__AUSGEWÄHLTER AUSZUG__
============
Gewiss hat Robert es gehasst, wenn er auf Claras Konzertreisen etwa nach Russland in ihrem Schatten stand, wo er doch selbst ein bedeutender Komponist war. Doch war er damals weithin unbekannt, weswegen es ihn andererseits freuen musste, dass Clara immer auch seine Werke aufs Programm setzte.
Fremdbestimmung war gewiss ein Fluch, der über ihr kreiste. Ihr Vater legte für sie ein Tagebuch an, in dem er – Gipfel väterlicher Besitzergreifung – sogar selbst Eintragungen vornahm, und zwar in der IchForm: Vaters Eintrag als fingierte Autosuggestion des Kindes, wie perfide! Robert zwang sie zu einem gemeinsamen Ehetagebuch, wodurch ihr Innerstes abermals nach außen gekehrt wurde. Andererseits hat sich Clara nie ernsthaft gegen diese Kontrollmechanismen gewehrt; womöglich fühlte sie sich in dieser seltsamen Form von Führung sogar wohl – wir wissen es nicht.
Aber immer wieder gab es Zeichen von Selbstbewusstsein, von keimendem Eigensinn, von individueller Zeichensetzung inmitten einer von außen geregelten Grammatik des Lebens. Die Zuneigung zu Johannes Brahms war eine solche. Sechs Romanzen für Klavier hat Clara Schumann mit einer Widmung versehen, drei galten Robert, drei
andere Johannes. Ob sie den jungen Brahms geliebt hat? Oder ob es ihr gefiel, dass ihr ein anderes Genie, das nicht der eigene Ehemann war, den Hof machte? Jenseits dieses Zwiespalts herrschte jedenfalls ein anderes Gefühl, nämlich die Loyalität der Ehefrau. Selbst als sich Robert aufgrund seiner Neurosyphilis bereits in wirren psychischen Welten befand und irgendwann in die Nervenheilanstalt nach Endenich eingewiesen wurde, hat sie ihrem Mann die Treue bewahrt. Sogar über den Tod hinaus: Die Beziehung zu Brahms war und blieb zärtliche Zuneigung auf Distanz. Es waren ihre Kinder mit Robert, die sie als „Glückspfand unserer Liebe“verstand, obwohl diese Kinder ihr Leben ja nun in größerem Maße bestimmten, als sie es gehofft hatte.
============
__MATERIAL__
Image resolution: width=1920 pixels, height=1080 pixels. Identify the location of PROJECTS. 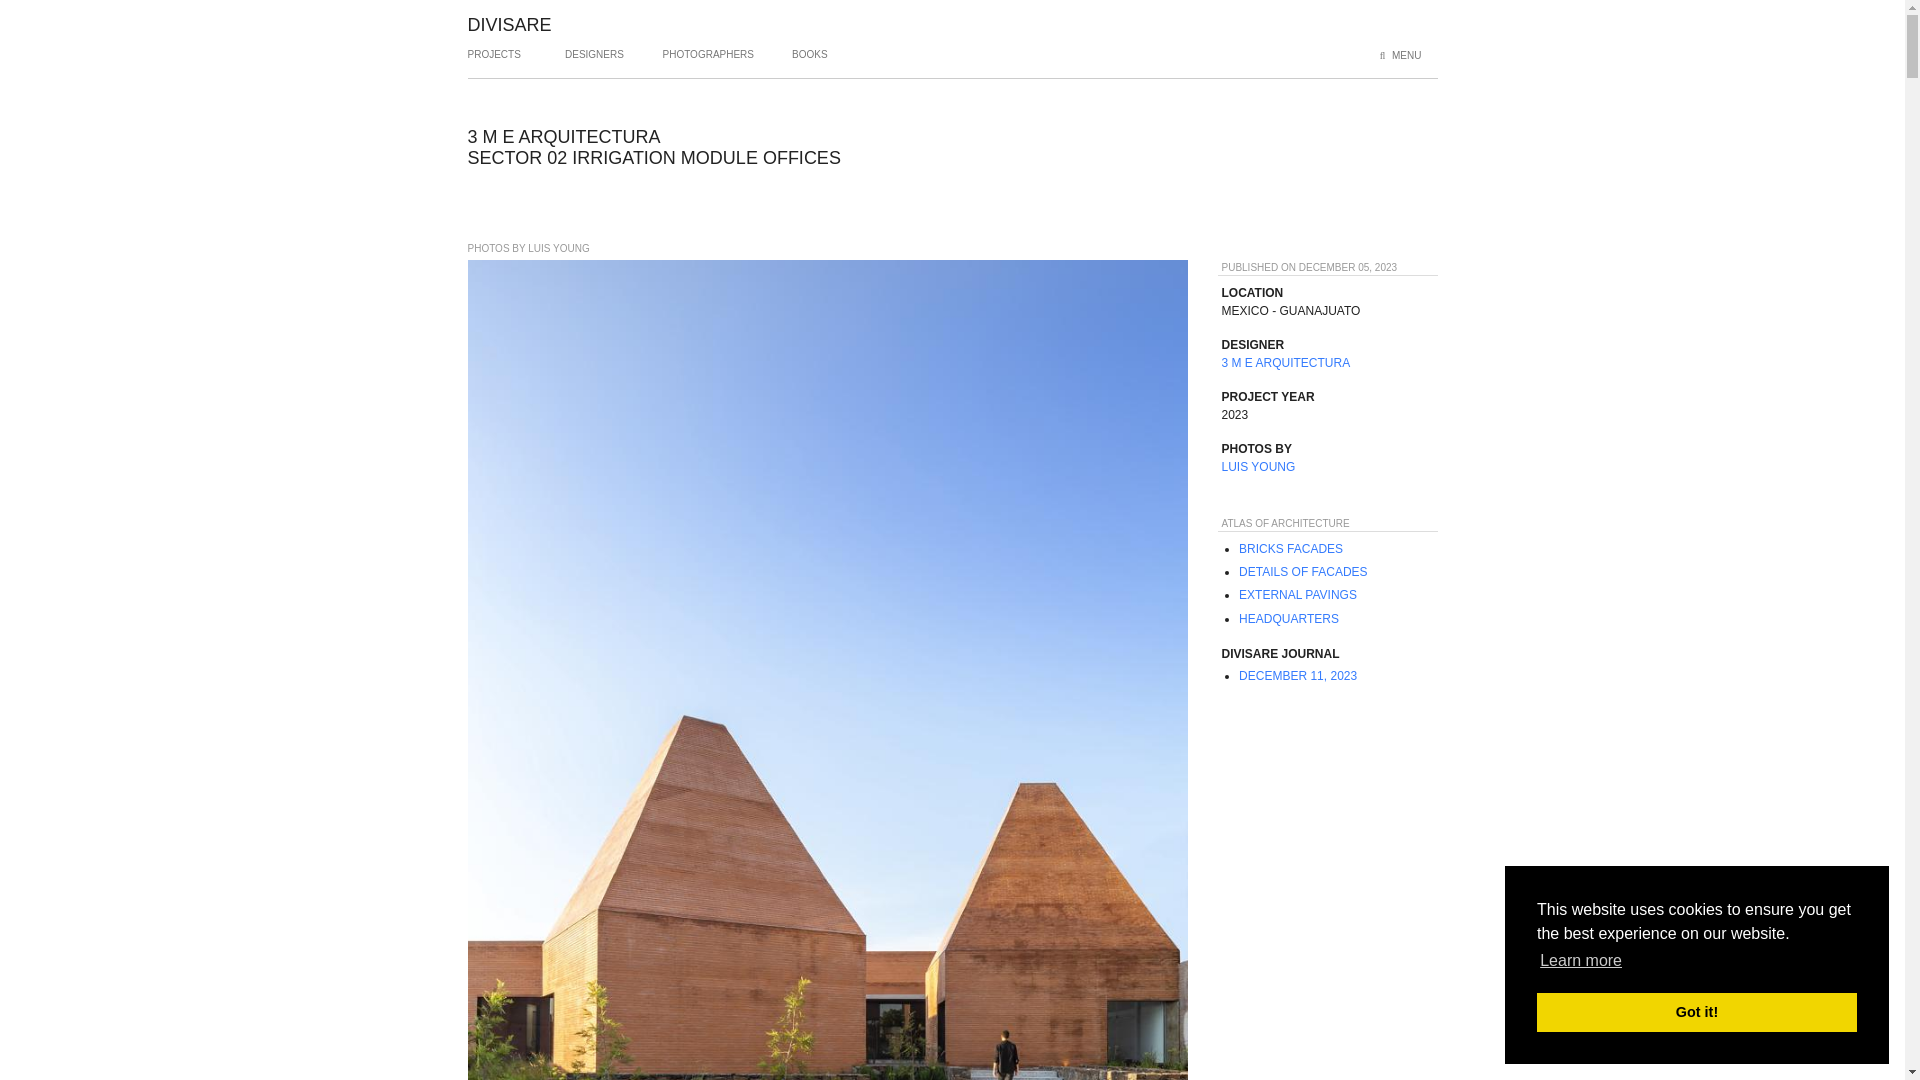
============
__AUFGABEN ZUR ÜBUNG__
1. Bitte gib den Auszug über Clara Schumann wörtlich wieder, von „Fremdbestimmung war gewiss“ bis einschließlich „wissen es nicht.“.
2. Beantworte anhand des Auszugs über Clara Schumann:
(a) In welches Land führten Claras Konzertreisen laut Auszug zum Beispiel?
(b) Wie viele Romanzen für Klavier hat Clara Schumann mit einer Widmung versehen?
(c) Wo lag die Nervenheilanstalt, in die Robert eingewiesen wurde?
Die Daten spielen hierfür keine Rolle.

__LÖSUNGEN IM EINZELNEN__
1.
Fremdbestimmung war gewiss ein Fluch, der über ihr kreiste. Ihr Vater legte für sie ein Tagebuch an, in dem er – Gipfel väterlicher Besitzergreifung – sogar selbst Eintragungen vornahm, und zwar in der IchForm: Vaters Eintrag als fingierte Autosuggestion des Kindes, wie perfide! Robert zwang sie zu einem gemeinsamen Ehetagebuch, wodurch ihr Innerstes abermals nach außen gekehrt wurde. Andererseits hat sich Clara nie ernsthaft gegen diese Kontrollmechanismen gewehrt; womöglich fühlte sie sich in dieser seltsamen Form von Führung sogar wohl – wir wissen es nicht.

2.
(a) Nach Russland.
(b) Sechs.
(c) In Endenich.